If we get desperate, we’ll add pictures of fish who look stupid. We have no pride, as you learned long ago. If you are oceanophobic, there will be non-wet articles in between these, by the way.
More launch-time adventures at the end of the week, but for now we go straight to Steve Vernon, Nova Scotian and author of, amongst other things, the Sea Tales series of strange stories. Here’s the man himself to tell you all about it…
greydog: Welcome to greydogtales, Steve, and thanks for joining us. Let’s start with what brought us together, our nautical horror theme, Stranger Seas. We saw you as an ideal guest for this theme – despite your wide range, you’ve returned to maritime myth and horror many times. Is this because of your personal roots in Nova Scotia, or did something else draw you in this direction?
steve: About forty years ago I came to Nova Scotia to visit my mother. I fell in love with the ocean and I have stayed here ever since. I’ve hitchhiked right across this country and stood in the Pacific Ocean, but my heart has always belonged here in Nova Scotia – here by the strong deep water of the Atlantic Ocean.
greydog: Do you sail, scuba or anything like that?
steve: Nope. I am a land-lubber. All of my sailing and deep-sea adventures take place in the imagination.
greydog: That is the safest, and driest, way. Tell us a little about the mythic side of our theme, and your 2006 book Haunted Harbours: Ghost Stories from Nova Scotia. These are traditional ghostly legends which you collected, and in some cases re-told, is that right?
steve: I’ve been writing short fiction for about thirty-five years. In 2004 I attended the VERY first “Pitch the Publisher” event at Halifax’s annual Word On The Street festival. Pitch the Publisher is a little bit like Dragon’s Den or Shark Tank in that a group of want-to-be authors stand up and pitch a novel submission to a trio of local publishers. That first year over thirty books were pitched and Haunted Harbours: Ghost Stories From Nova Scotia was the ONLY book to actually be published. Each of the stories in the book are tales that I have taken from Nova Scotia folklore. I painstakingly tracked them down in the archives and in the pages of old newspapers and I wrote them with a strong storyteller voice.
greydog: And because we are grey-dog-tales, after all, what was the Black Dog of Antigonish Harbour?

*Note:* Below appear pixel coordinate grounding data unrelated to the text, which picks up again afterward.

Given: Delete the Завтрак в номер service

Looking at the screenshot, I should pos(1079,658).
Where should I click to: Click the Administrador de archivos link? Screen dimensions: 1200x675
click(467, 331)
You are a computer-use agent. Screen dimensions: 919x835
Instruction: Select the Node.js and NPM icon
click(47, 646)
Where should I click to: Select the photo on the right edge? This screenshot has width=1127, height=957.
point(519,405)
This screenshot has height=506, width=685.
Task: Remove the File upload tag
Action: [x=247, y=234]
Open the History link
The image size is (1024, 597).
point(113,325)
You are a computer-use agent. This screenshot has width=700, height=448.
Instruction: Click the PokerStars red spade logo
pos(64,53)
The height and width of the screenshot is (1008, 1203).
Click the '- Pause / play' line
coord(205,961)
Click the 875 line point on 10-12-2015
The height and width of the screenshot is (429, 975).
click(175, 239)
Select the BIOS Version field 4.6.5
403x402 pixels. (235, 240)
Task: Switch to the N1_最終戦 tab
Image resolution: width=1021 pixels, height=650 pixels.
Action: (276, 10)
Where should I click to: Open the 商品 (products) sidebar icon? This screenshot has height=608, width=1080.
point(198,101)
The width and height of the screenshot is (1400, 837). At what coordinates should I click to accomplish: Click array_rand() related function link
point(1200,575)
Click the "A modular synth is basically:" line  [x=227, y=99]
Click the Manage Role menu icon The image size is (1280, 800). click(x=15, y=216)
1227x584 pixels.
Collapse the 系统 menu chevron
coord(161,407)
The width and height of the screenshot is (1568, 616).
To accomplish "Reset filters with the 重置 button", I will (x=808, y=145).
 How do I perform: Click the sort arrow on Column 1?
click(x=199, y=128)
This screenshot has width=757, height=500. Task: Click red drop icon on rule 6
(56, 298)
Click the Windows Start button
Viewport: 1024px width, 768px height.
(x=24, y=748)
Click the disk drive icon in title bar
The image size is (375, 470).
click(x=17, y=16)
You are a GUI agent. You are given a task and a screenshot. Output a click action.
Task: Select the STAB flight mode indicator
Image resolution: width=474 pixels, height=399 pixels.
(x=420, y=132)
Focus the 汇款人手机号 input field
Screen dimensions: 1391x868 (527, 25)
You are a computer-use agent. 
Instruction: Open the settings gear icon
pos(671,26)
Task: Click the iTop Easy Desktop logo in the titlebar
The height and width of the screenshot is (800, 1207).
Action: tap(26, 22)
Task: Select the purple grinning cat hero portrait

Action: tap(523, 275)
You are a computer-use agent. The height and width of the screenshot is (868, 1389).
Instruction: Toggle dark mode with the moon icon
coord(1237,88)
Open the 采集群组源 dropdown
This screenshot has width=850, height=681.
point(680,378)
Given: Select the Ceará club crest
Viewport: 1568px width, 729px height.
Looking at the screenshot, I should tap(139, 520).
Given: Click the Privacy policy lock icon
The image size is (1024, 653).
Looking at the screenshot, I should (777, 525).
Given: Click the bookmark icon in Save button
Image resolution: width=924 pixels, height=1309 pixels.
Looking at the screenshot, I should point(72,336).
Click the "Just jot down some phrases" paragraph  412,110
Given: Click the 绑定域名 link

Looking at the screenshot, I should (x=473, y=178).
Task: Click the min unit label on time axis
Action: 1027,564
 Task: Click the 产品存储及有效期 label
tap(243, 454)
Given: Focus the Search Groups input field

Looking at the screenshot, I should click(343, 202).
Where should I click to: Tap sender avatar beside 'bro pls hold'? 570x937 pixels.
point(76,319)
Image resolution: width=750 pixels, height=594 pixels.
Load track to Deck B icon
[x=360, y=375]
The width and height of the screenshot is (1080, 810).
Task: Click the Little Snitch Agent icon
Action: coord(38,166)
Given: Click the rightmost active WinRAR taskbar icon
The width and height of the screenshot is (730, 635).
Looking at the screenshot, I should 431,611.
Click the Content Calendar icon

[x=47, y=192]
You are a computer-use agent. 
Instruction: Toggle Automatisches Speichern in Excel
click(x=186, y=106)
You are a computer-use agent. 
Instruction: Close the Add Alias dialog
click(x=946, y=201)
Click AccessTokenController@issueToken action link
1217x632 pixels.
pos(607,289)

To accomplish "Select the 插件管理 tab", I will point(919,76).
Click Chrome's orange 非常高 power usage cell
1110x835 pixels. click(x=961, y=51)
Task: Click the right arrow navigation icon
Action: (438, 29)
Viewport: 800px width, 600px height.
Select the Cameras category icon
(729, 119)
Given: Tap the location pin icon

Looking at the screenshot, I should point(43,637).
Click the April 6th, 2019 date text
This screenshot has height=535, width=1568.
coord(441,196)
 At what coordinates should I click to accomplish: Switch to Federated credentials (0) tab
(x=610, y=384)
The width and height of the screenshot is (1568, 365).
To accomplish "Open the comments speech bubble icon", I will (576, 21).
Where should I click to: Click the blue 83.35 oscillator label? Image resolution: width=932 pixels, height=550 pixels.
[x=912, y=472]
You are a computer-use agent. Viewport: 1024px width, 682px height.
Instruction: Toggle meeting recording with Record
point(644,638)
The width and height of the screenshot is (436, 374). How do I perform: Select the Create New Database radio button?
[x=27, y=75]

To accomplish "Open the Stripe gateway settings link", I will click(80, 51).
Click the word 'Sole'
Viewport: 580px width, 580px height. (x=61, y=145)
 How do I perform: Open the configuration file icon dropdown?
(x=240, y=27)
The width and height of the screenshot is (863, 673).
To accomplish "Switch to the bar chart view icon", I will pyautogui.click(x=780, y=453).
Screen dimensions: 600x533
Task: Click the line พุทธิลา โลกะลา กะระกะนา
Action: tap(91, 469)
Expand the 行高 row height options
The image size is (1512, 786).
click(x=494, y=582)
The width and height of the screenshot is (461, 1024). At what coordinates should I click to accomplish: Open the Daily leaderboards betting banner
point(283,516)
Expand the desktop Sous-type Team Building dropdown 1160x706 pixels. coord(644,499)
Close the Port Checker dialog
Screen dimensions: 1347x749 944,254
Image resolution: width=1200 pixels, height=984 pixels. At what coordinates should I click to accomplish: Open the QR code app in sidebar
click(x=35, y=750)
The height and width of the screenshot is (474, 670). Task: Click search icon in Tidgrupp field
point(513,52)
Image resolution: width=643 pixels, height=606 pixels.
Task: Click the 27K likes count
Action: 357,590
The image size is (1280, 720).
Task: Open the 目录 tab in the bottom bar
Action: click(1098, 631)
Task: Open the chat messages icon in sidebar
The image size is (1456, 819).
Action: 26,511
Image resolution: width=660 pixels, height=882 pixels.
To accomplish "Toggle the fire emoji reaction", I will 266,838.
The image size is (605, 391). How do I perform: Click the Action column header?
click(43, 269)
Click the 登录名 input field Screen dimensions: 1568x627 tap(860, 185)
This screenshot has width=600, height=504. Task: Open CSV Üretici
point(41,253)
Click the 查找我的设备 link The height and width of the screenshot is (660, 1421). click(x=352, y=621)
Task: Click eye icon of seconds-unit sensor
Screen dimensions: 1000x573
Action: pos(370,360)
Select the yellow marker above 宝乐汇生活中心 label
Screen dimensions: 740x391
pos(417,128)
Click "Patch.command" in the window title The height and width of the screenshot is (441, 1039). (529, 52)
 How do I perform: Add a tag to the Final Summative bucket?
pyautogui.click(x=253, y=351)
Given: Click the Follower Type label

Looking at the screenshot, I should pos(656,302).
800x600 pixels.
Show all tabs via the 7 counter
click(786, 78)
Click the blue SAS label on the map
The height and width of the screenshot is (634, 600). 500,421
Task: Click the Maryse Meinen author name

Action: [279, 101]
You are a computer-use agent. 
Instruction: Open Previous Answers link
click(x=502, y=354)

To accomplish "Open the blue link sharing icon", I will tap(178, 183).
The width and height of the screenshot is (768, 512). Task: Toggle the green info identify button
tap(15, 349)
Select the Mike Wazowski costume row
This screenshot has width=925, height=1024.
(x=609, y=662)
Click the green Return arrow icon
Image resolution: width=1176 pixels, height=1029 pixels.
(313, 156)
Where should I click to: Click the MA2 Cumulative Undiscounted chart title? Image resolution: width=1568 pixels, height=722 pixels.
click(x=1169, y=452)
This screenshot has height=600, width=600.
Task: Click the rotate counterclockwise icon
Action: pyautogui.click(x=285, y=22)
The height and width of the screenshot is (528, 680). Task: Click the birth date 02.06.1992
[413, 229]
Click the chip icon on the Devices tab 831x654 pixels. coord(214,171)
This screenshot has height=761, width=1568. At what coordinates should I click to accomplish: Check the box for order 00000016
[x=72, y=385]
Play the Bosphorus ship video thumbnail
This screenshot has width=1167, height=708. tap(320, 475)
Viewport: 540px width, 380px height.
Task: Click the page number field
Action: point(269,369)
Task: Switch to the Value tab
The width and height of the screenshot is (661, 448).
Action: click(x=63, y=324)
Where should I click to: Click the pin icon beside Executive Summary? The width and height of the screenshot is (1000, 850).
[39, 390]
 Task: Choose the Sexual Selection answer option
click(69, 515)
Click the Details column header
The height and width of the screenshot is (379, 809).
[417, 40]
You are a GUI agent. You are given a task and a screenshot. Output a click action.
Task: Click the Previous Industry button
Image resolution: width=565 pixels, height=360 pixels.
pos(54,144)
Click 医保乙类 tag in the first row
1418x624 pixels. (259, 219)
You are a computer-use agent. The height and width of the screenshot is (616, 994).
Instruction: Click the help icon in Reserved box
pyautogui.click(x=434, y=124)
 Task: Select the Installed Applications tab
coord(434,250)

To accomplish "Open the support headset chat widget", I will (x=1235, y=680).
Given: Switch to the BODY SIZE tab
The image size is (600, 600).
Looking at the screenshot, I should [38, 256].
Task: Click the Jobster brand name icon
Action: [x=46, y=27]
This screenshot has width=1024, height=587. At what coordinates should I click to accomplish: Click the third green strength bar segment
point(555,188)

steve: The Black Dog of Antigonish Harbour is also known as Old Shug or Old Shuck. He is a legend that spans all the way back to the highlands of Scotland. The Black Dog is said to be able to foretell death. When you see the Black Dog you know without a trace of doubt that there is going to be a death in your family. The Black Dog is basically a tone-deaf banshee in dog tags.
greydog: We’ll add him to our list of spectral hounds. A couple of years later you wrote Maritime Monsters, for younger children, and then a Young Adult book Sinking Deeper. What interested you in writing for younger audiences?
steve: For many years I have worked as a Writer in the School, thanks to a local program backed by our local Writers Federation. As a Writer in the School I go to schools all over the Maritimes and I teach the kids about storytelling and the art of writing. I got tired of younger kids asking me if I had written anything for them to read – so I decided to write Maritime Monsters – a children’s picture book with fifteen individual short stories and fifteen wicked-cool kid-friendly illustrations. After that, as you say, came the young adult novel Sinking Deeper: My Questionable (sometimes heroic) Decision to Invent a Sea Monster.
greydog: But you moved on to create maritime myths of your own with your Sea Tales series, far darker and more adult in nature. Some of these are quite brutal, not always in the sense of gore but in facing aspects of life and death without a comfy get-out clause. Was this an intentional move for the series?
steve: You have to realize that when I started writing back in the mid-80’s I wrote an awful lot of short horror stories for such magazines as Cemetery Dance, The Horror Show, Flesh & Blood, as well as horror anthologies such as Karl Edward Wagner’s Year’s Best Horror and the Hot Blood series – so I have been writing dark adult horror stories for a lot more years than I wrote for children. So Sea Tales wasn’t REALLY all that out of the ordinary for me.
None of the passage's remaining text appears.